For any random variable X of continuous distribution (like Gamma) for which $f$ denotes its probability density function (in your example $f(x) = \frac{\beta^{\alpha}}{\Gamma(\alpha)} x^{\alpha - 1}e^{- \beta x}$) and for any function $g$ of this variable (in your case $g(x) = \frac{1}{x^2} = x^{-2}$), it holds: $$ \mathbb{E}[g(x)] = \int\limits_{-\infty}^{+ \infty}g(x)f(x)dx$$

In your example, it simplifies very much (pay attention on $-3$): $$g(x)f(x) = \frac{\beta^{\alpha}}{\Gamma(\alpha)} x^{\alpha - 3}e^{- \beta x}$$ The fraction doesn't depend on $x$, so it can be put outside an integral.

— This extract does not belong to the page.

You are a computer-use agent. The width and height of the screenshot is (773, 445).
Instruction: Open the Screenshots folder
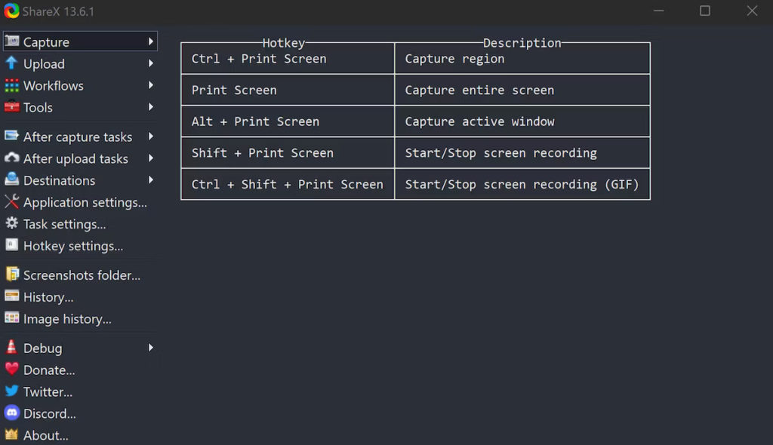(x=82, y=275)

By the way, for discrete distribution it's very similar: $$ \mathbb{E}[g(x)] = \sum\limits_{x \in \mathcal{X}} g(x)f(x), ~~\text{where}~\mathcal{X}~\text{denotes support for X (set of values it can take)}$$


I won't keep you in suspense any longer. First of all, recall that $\Gamma(\alpha+1) = \alpha \cdot \Gamma(\alpha)$.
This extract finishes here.